HTTP/1.1 429 Too Many Requests
Access-Control-Allow-Methods: GET,POST
Access-Control-Allow-Origin: https://localhost:3000
Content-Type: application/json; charset=utf-8
Retry-After: 3600

{
  "code": "429",
  "errno": "114", // or whatever is allocated for this use
  "error": "Too Many Requests",
  "retryAfter": "3600"
}

This means that, upon startup, the Loop client code needs to check for outstanding (not-yet-uploaded) reports, and attempt to send them. If a report is over 30 days old and has not been successfully uploaded, clients will delete the report. The Loop server will similarly check that the issueDate field is no older than 30 days, and will reject the request for an upload URL.

Data Index Storage

(TBD: basically, the Loop server stores the JSON index object in an Azure table so that developers can search for reports by various criteria. If the client-provided report ID already exists and a file exists in blob storage, the client gets an error)

HTTP/1.1 409 Conflict
Access-Control-Allow-Methods: GET,POST
Access-Control-Allow-Origin: https://localhost:3000
Content-Type: application/json; charset=utf-8

{
  "code": "409",
  "errno": "115", // or whatever is allocated for this use
  "error": "Conflict",
  "message": "Report ID already in use"
}

If the client receives such an error, it should assume that the report was previously uploaded successfully without being removed for its own local storage, and deletes the local file.

Upload URL Generation

The blob URL fields are constructed as follows:

  • The host is the Azure instance assigned to Mozilla's account
  • The container is "loop-" followed by a four-digit year and two-digit week number (e.g., if the report date sent by the client in its POST request falls in Week 33 of 2014, UTC, then the container would be named "loop-201433"). For clarity, we will be using the ISO-8601 definition of "week number." (See the Wikipedia article on week numbers for a good explanation of the ISO-8601 week numbering system).
  • The filename is {id}.zip, using the id field provided by the client.
  • The "signedversion" field (sv) is the Azure API version we're currently using
  • The "signedexpiry" field (se) is the current time plus five minutes (this simply needs to be long enough to upload the report)
  • The "signedresource" field (sr) is "b" (blob storage)
  • The "signedpermissions" field (sp) is "w" (write only)
  • The "signature" field (sig) is computed with our Azure shared key, as described by the Azure SAS documentation

This URL is then returned to the user:

HTTP/1.1 200 OK
Access-Control-Allow-Methods: GET,POST
Access-Control-Allow-Origin: https://localhost:3000
Content-Type: application/json; charset=utf-8

{
  "issueURL": "https://mozilla.blob.core.windows.net/loop-201433/le-13b09e3f-0839-495e-a9b0-1e917d983766.zip?sv=2012-02-12&se=2014-08-13T08%3a49Z&sr=b&sp=w&sig=Rcp6gQRfV7WDlURdVTqCa%2bqEArnfJxDgE%2bKH3TCChIs%3d"
}

Once it acquires an issue upload URL, the loop client then performs a PUT to the supplied URL to upload the report zipfile. The Azure REST API documentation contains more detailed information about this operation.

Data Retrieval

To retrieve reports, authorized developers will need to be able to perform the following operations:

  • Given a report ID, retrieve the corresponding report ZIP file
  • Given a set of criteria selected from the fields described above, list the values of the other index fields, including the report ID (which should be a hyperlink to retrieve the report ZIP file itself)

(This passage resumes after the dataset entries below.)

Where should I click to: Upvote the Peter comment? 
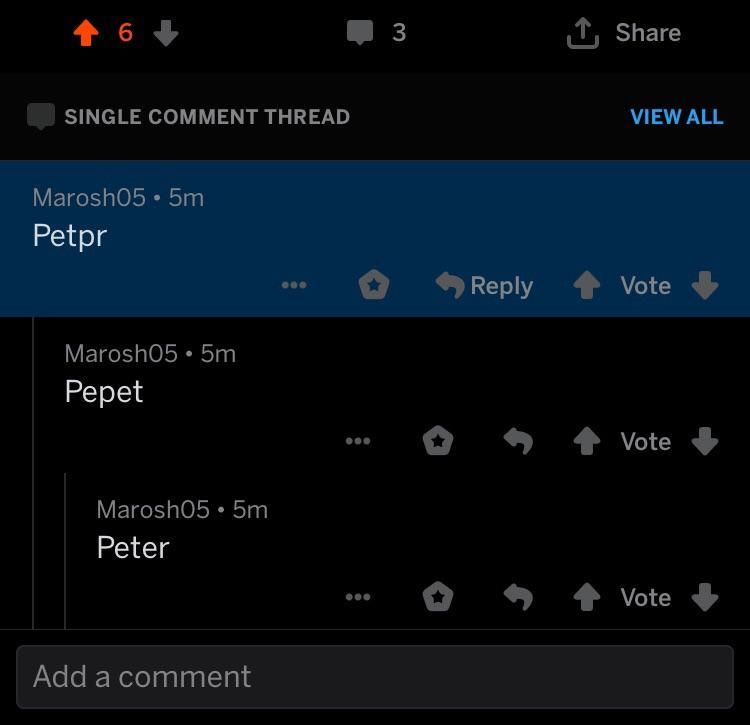click(587, 597)
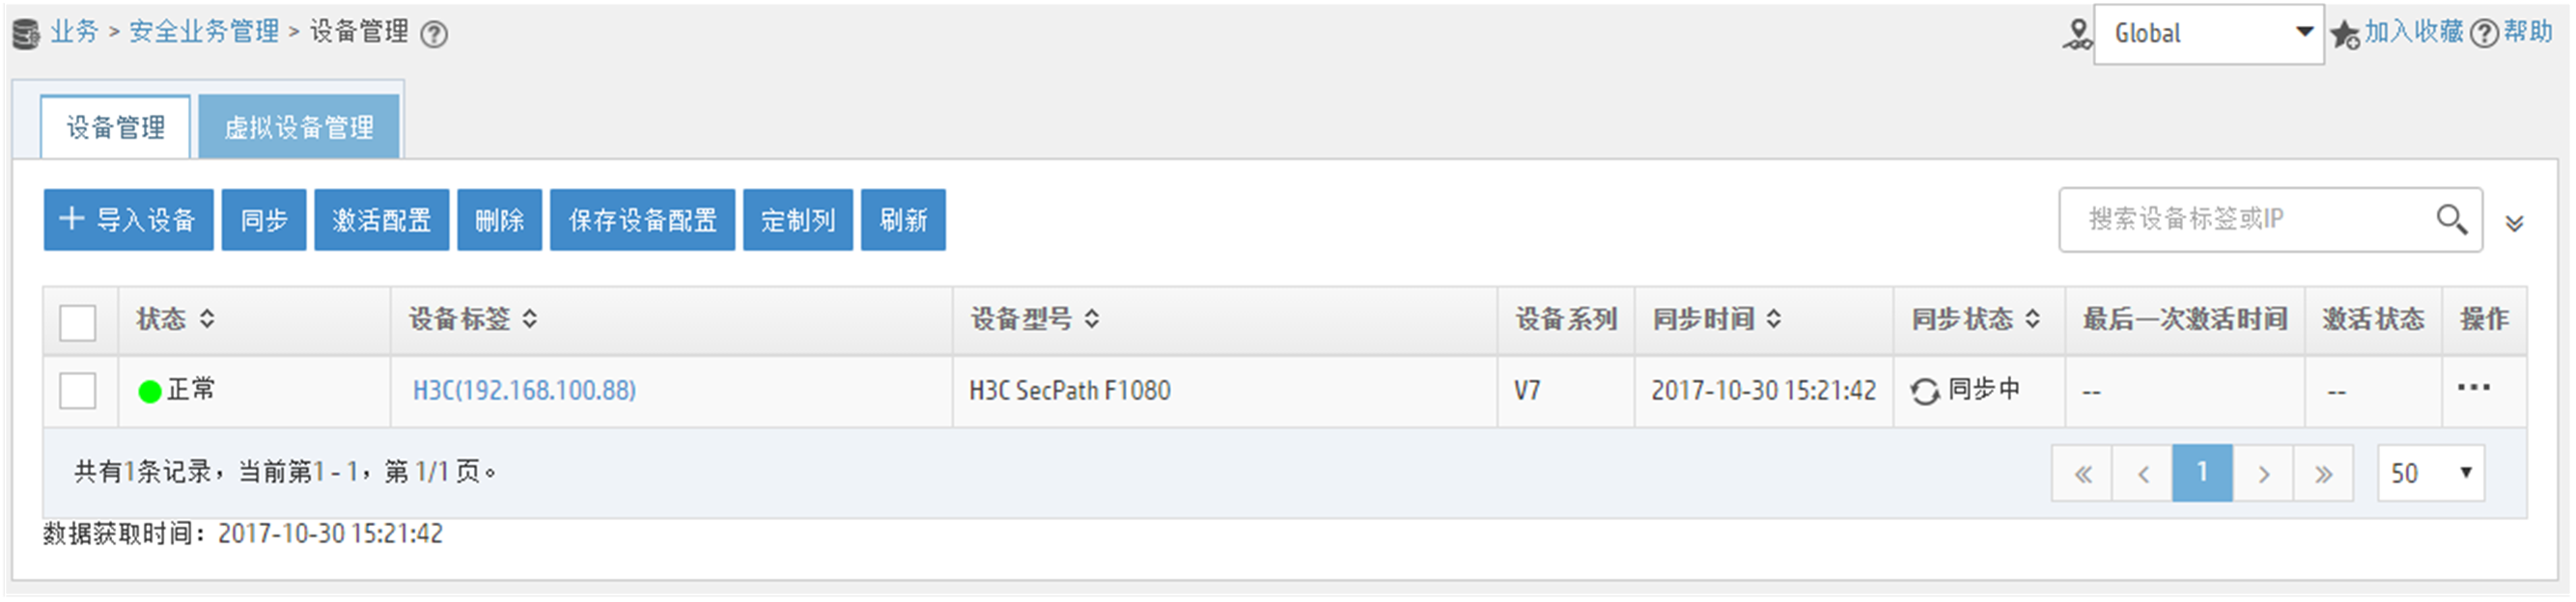The image size is (2576, 602).
Task: Open the 50 per page dropdown
Action: (x=2430, y=473)
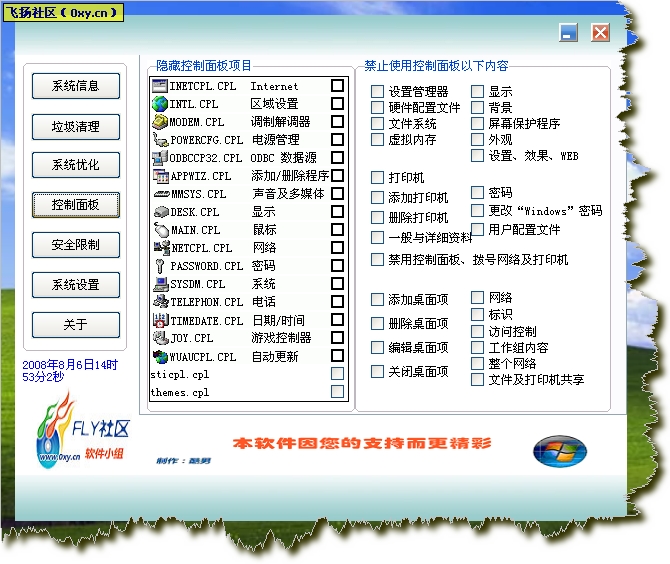Image resolution: width=670 pixels, height=564 pixels.
Task: Check 禁用控制面板、拨号网络及打印机
Action: (x=377, y=260)

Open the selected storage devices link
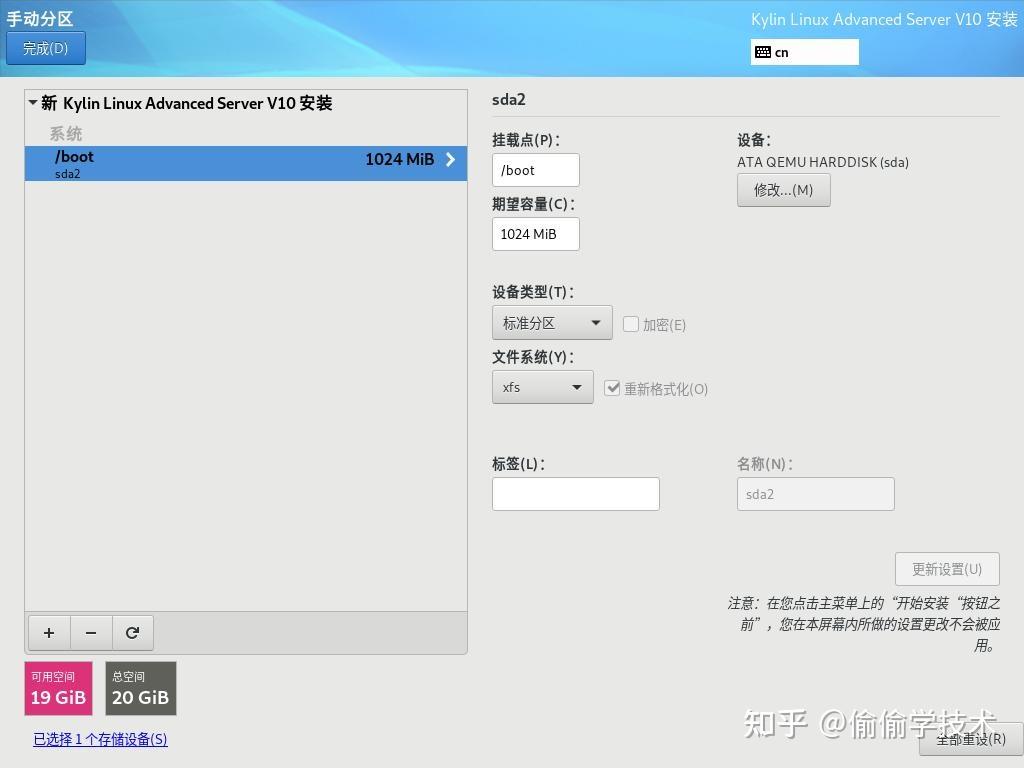[99, 740]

Aside from satisfying those two use cases, and enforcing that only authenticated and authorized developers have access, this interface can be very rudimentary.

Data Purging

At the end of each week, a data retention job will locate containers with a name indicating that they exceed the data retention policy for these reports (five weeks), and remove the containers (including all contained reports). Note that this means that raw data will be kept for between 28 and 35 days, depending on the day of the week on which they are submitted.

This job also removes data from the index table older than its retention policy (which may be somewhat longer than the retention policy for the raw data; this is still TBD). (TODO: table removal can probably be optimized through the use of partitions -- I need to look into Azure table storage a bit more).